After four years of talks , representatives from 195 countries have created history in Paris by agreeing to a comprehensive climate change deal that will commit nearly every country to lowering planet-warming greenhouse gas emissions besides giving a boost to clean energy business.
The COP21 agreement will have a lot in store for economies in transition like India with over a trillion dollars in green investment set to be handed out in the next decade or so, enabling the adoption of greener technologies — an endgame that the agreement sets out to achieve.
On Earth Day, falling on April 22, 2016, it will be opened for the signatures of members for one year. And it will enter into force once 55 countries accounting for at least 55% of emissions ink it.
Here are the highlights of the deal:
1. Goal: The long-term goal is to limit global warming to “well below” 2 degrees celsius over pre-Industrial Revolution levels, and to try for 1.5 degree if possible.
Impact: Will push out fossil fuels from economies.
2. Peak: The world will aim for climate-changing greenhouse gas emissions to peak “as soon as possible”, probably in second half of the century.
Impact: Will provide affordable green technologies to developing countries.
3. Climate action: Intended Nationally Determined Contributions (INDCs) to be reviewed again in 2023 and then once every five years to reflect highest possible ambition as per the individual capabilities of countries.
Impact: Introduces ‘name and shame’ regime for nations that don’t have an ambitious climate plan.
4. Emission reduction: Developed countries to take economy-wise absolute emission reduction (no target) and developing countries to enhance their mitigation efforts.
Impact: Introduces cooperative effort to reduce emissions, with higher burden on richer nations.
5. Loss and damage: The agreement includes a section recognising “loss and damage” associated with climate-related disasters. The US was worried it would lead to claims of compensation for damage caused by extreme weather events . It was included with a footnote specifically stating that loss and damage does not involve liability or compensation.
Impact: Most vulnerable nations will be partially covered for loss because of disasters. It is a victory for small island nations threatened by rising seas.

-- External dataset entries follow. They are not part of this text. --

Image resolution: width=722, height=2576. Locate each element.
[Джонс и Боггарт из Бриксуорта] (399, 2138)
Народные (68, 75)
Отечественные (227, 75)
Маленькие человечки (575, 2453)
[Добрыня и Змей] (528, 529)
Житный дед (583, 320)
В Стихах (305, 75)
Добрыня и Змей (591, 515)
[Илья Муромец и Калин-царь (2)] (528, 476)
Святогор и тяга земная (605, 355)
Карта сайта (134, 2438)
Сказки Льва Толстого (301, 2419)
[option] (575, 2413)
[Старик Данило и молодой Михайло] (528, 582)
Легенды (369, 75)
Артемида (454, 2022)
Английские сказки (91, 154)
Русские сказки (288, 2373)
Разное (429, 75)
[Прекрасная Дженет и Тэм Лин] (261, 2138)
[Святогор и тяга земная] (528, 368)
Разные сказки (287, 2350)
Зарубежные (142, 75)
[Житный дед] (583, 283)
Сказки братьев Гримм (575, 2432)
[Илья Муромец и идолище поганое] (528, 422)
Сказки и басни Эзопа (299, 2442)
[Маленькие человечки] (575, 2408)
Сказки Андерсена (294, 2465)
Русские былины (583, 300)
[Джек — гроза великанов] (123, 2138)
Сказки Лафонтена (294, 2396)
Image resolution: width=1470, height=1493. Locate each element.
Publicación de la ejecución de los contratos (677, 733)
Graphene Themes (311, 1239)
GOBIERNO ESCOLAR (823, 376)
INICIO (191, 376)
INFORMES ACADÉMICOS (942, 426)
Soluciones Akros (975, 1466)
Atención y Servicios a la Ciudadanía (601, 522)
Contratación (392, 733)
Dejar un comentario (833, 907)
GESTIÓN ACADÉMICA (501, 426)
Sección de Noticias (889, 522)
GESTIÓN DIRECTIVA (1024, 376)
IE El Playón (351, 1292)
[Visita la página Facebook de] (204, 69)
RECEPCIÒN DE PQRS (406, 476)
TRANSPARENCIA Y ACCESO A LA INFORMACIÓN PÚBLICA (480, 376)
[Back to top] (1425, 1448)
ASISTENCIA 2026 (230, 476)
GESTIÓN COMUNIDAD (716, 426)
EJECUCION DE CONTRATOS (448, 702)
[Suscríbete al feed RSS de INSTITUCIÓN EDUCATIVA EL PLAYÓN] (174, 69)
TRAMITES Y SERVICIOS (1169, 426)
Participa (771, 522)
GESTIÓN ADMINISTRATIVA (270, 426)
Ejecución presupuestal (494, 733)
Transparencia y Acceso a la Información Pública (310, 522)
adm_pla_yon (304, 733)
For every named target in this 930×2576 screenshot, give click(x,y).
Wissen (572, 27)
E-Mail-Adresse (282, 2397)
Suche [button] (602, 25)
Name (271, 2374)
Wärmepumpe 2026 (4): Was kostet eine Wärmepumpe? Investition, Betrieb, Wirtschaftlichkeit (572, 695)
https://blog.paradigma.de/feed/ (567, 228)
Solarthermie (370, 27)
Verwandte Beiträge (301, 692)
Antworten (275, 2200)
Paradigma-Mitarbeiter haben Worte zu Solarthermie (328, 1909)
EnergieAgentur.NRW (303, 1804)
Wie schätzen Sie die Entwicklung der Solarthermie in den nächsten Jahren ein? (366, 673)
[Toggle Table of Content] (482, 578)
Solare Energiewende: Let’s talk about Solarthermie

6. Finance: Developed countries to take lead in providing financial assistance with floor of $100 billion by 2020 from variety of sources including “significant role” of public funds. Expansion of donor base to be considered in future.
Impact: Countries like India, say after 2030, will have to contribute.
7. Transparency: Technical Expert Review of climate action plans for all parties with different level for developed and developing world depending on national capability and circumstances. Biennial update in form of established International Assessment and Review for rich nations and International Consultation and Analysis for developing world.
Impact: Brings all countries on single accountability platform.
8. Taking stock: First of climate action plans to happen in 2023 and then every five years with an aim to enhance voluntary commitments by each country. India has committed emission intensity reduction by 33-35% and a 40% non-fossil energy use by 2030 in its first climate action plan submitted this October.
Impact: Gives permanency for periodic enhancement of climate action plans.